If an EJB does not provide a container configuration specification in the deployment unit EJB JAR, the container factory chooses a container configuration from the standardjboss.xml descriptor based on the type of the EJB. So, in reality there is an implicit configuration-name element for every type of EJB, and the mappings from the EJB type to default container configuration name are as follows:

It is not necessary to indicate which container configuration an EJB is using if you want to use the default based on the bean type. It probably provides for a more self-contained descriptor to include the configuration-name element, but this is purely a matter of style.

Now that you know how to specify which container configuration an EJB is using and can define a deployment unit level override, we now will look at the container-configuration child elements in the following sections.
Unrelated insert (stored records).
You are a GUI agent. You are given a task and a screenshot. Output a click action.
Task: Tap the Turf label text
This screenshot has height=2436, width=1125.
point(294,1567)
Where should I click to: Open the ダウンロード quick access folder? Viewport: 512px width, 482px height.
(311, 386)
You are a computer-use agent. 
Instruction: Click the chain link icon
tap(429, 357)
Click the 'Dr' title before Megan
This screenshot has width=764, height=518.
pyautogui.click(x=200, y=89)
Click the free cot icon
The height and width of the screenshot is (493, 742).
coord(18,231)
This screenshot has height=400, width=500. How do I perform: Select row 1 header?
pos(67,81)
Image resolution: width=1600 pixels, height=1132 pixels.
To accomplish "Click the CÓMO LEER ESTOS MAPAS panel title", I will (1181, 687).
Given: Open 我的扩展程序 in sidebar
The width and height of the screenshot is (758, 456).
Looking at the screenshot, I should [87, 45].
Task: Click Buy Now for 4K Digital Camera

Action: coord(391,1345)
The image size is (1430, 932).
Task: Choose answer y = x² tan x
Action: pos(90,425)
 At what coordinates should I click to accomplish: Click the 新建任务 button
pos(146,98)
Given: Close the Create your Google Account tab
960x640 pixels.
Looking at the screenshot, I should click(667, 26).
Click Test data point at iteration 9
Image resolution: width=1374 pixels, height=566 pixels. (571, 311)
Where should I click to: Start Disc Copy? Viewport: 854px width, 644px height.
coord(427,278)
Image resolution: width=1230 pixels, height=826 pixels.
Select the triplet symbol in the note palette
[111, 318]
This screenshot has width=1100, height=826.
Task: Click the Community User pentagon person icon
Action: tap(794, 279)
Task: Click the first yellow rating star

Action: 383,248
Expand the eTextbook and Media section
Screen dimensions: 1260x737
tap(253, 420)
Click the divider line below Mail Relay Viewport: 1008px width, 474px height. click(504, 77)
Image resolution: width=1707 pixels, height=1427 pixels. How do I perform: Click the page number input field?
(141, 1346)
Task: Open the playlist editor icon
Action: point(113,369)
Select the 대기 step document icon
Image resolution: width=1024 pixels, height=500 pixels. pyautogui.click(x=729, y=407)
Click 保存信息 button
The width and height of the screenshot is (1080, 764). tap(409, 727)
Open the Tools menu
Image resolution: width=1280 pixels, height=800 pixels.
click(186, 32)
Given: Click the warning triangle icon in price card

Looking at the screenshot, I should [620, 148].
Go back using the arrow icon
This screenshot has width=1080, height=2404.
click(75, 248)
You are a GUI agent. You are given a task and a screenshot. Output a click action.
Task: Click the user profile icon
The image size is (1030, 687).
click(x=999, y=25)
A number of the elements specify interface class implementations whose configuration is affected by other elements, so before starting in on the configuration elements you need to understand the org.jboss.metadata.XmlLoadable interface.

The XmlLoadable interface is a simple interface that consists of a single method. The interface definition is:

import org.w3c.dom.Element;
					public interface XmlLoadable
					{
					public void importXml(Element element) throws Exception;
					}
				

Classes implement this interface to allow their configuration to be specified via an XML document fragment. The root element of the document fragment is what would be passed to the importXml method. You will see a few examples of this as the container configuration elements are described in the following sections.